Records supplied below:

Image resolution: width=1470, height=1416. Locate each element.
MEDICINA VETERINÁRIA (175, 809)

End of Records supplied.
Records supplied below:

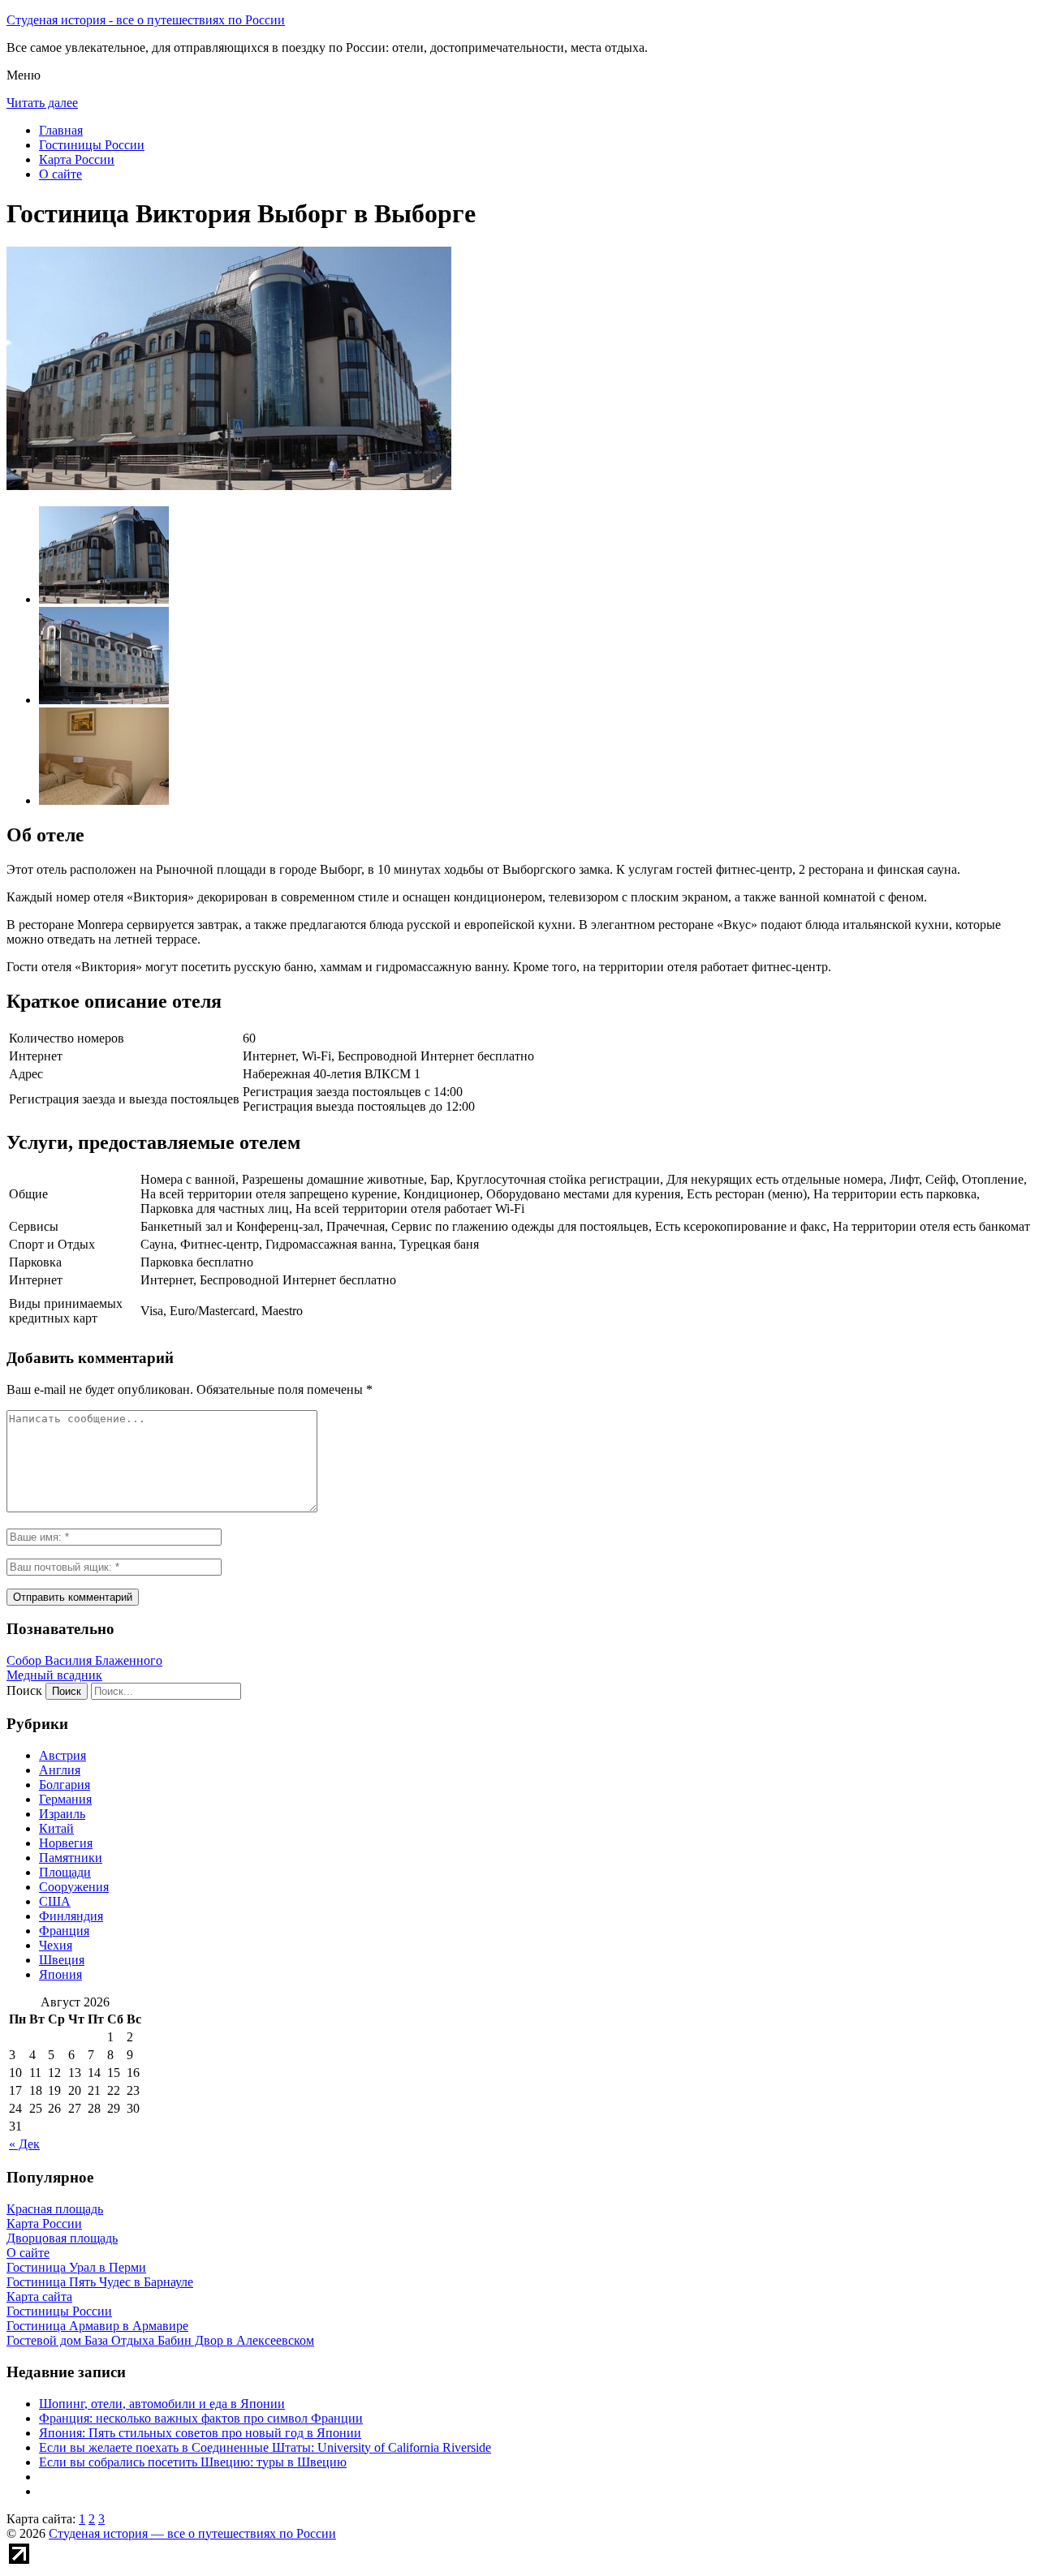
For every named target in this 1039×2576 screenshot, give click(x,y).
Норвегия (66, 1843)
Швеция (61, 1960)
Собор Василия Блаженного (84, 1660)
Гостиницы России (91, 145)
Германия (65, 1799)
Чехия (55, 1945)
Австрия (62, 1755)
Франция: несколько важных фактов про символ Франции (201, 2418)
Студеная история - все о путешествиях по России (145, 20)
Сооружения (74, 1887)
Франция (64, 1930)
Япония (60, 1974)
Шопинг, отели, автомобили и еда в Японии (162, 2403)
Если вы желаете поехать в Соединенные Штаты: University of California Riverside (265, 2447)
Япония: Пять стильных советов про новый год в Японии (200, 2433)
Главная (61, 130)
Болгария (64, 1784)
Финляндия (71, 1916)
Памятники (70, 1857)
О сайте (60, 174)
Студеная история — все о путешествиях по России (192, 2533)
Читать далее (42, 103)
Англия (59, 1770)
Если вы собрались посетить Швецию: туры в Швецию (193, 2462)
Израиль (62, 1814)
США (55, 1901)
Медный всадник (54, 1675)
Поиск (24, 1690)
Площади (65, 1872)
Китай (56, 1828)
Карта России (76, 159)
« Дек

End of Records supplied.
Records supplied below:

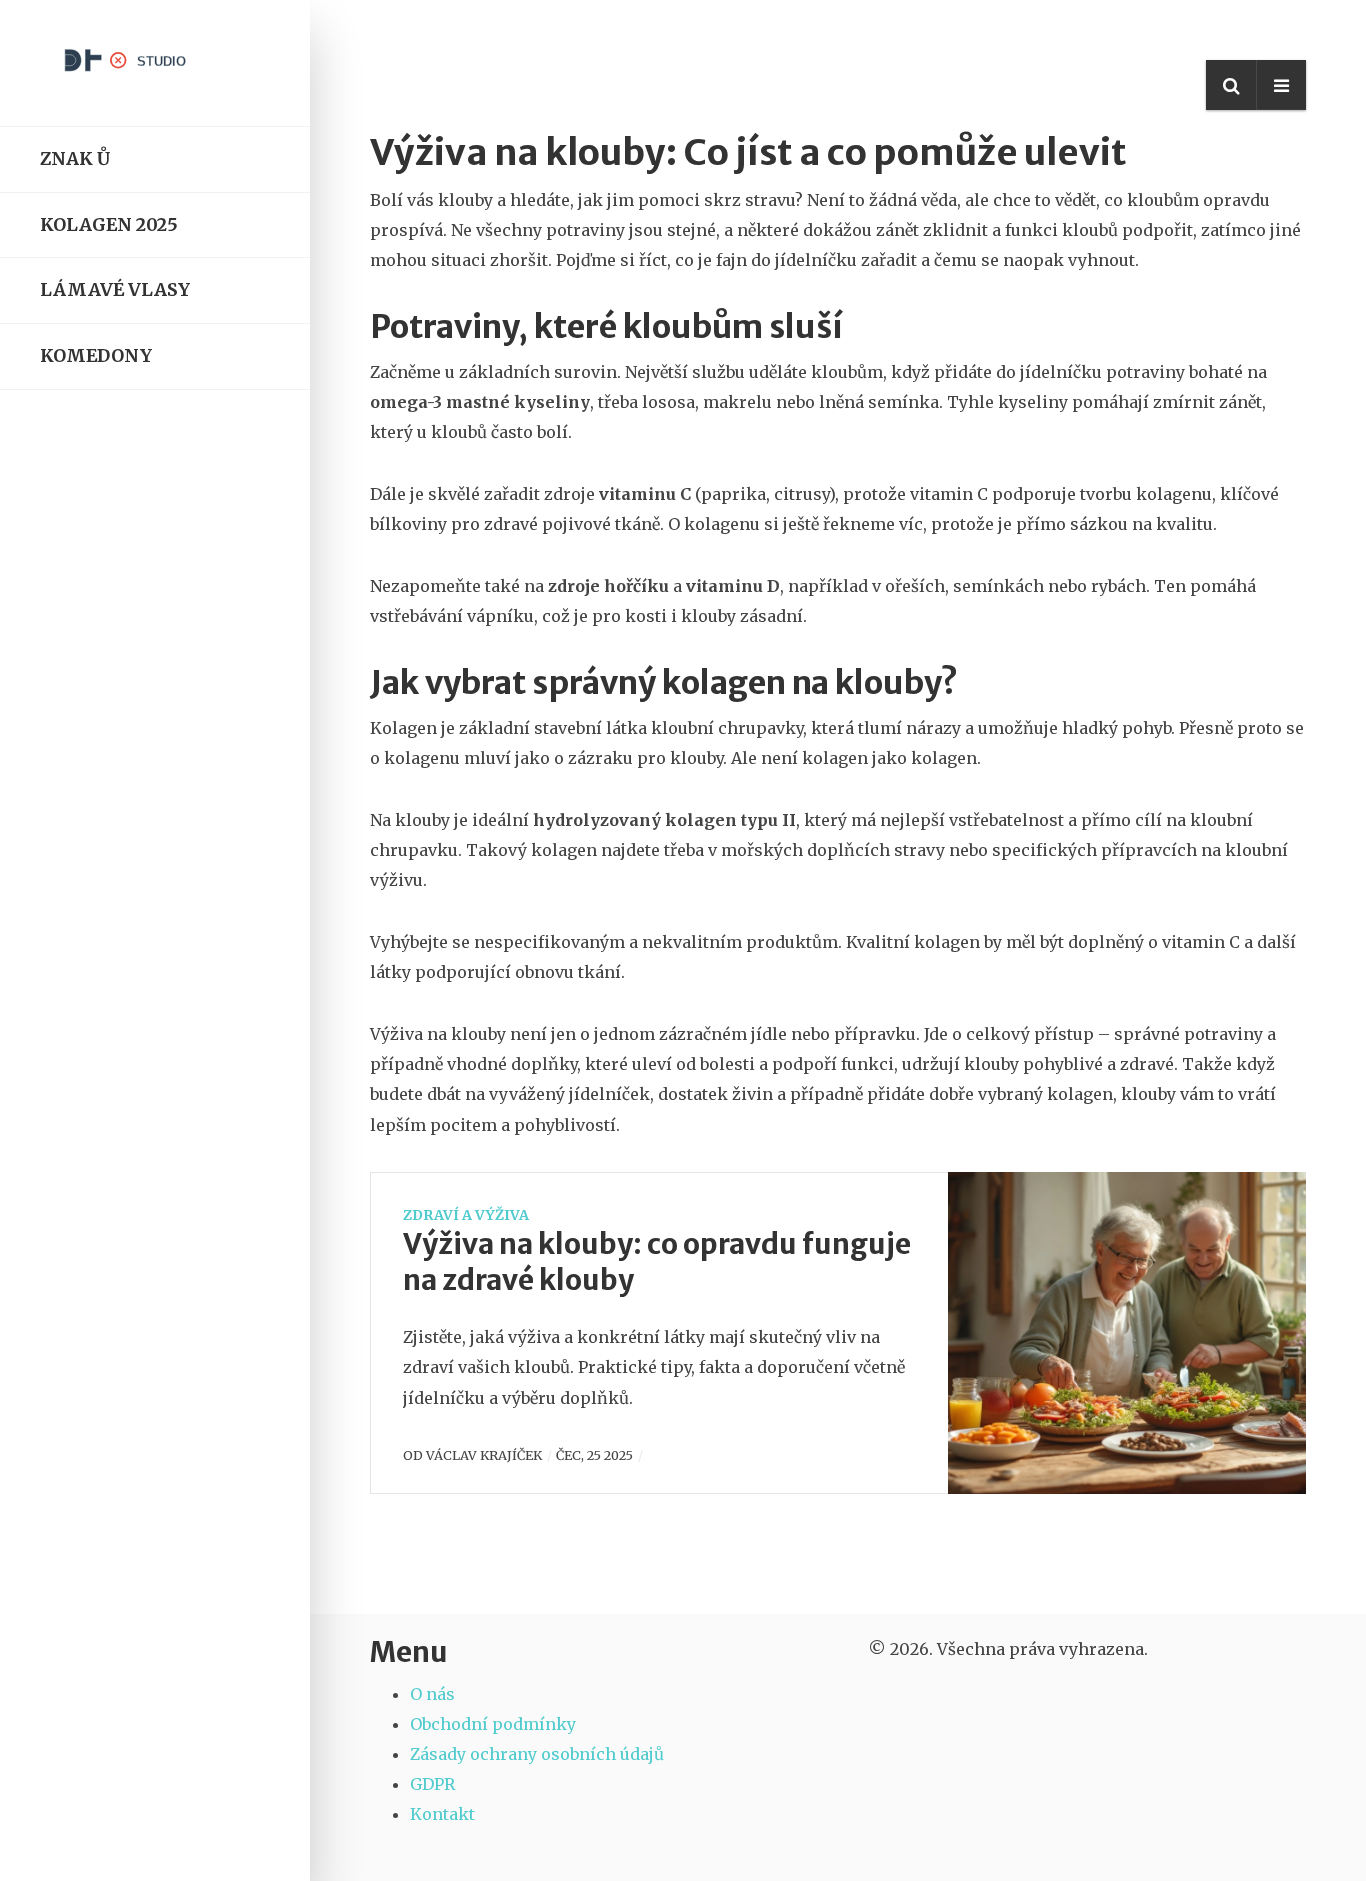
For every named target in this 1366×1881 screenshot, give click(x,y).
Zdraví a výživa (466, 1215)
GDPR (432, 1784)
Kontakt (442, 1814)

End of Records supplied.

Would you copy all lines in the records where the string "give" appears?

For every named target in this 1039×2576 screenshot, give click(x,y).
For every named target in this 1366×1881 screenshot, give click(x,y).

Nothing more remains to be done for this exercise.